Jazz Essentials: Wynton Marsalis – Wynton Marsalis
We live our lives through recommendations, from the ten best Sunday roasts in Brighton’s pubs to those irritating suggestions from Amazon to buy more stuff we don’t really need. But sometimes these prompts serve a purpose, to encourage us, in this case, to hear some of the best jazz ever recorded but which we might not be that familiar with. So, month on month, I will be writing about one classic album that all jazz fans should have heard, or at least heard of. There is nothing definitive about these recommendations: rather, they are my personal choices that I can heartily recommend. Some I first listened to as a long-time reviewer for Jazz Journal, both mag and now website, others I found by myself. So, sit back, enjoy, and strongly object when I make the wrong call.
Wynton Marsalis Wynton Marsalis (Columbia)
Trumpeter Wynton Marsalis is a controversial character, a self-appointed arbiter of the received jazz canon who uses his directorial seat at New York’s Lincoln Center to conservative, even reactionary effect. But he is a fine musician, and nowhere better than on his eponymous debut set recorded, when he was only 20, in 1981.

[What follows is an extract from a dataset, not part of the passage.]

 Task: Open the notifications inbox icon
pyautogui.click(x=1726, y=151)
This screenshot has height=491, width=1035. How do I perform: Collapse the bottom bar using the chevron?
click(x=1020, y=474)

Audaciously, for four of the seven tracks, Marsalis picked up Miles Davis’s rhythm section from his famous second quintet of the 1960s – pianist Herbie Hancock, bassist Ron Carter, drummer Tony Williams – alongside his own working quintet including saxophonist brother Branford, and turned out an album that could have been one of Miles’s out-takes. No wonder Miles refused to acknowledge the young whippersnapper and soon left Columbia Records altogether in a magisterial huff.
From its opening Father Time, where Marsalis punches out the notes with impeccable pose and timing, through to the album’s highlight, a gorgeous version of Williams’s evocative Sister Cheryl, this is a set of precocious excellence. Just remember, the retro Marsalis was the future of jazz, once.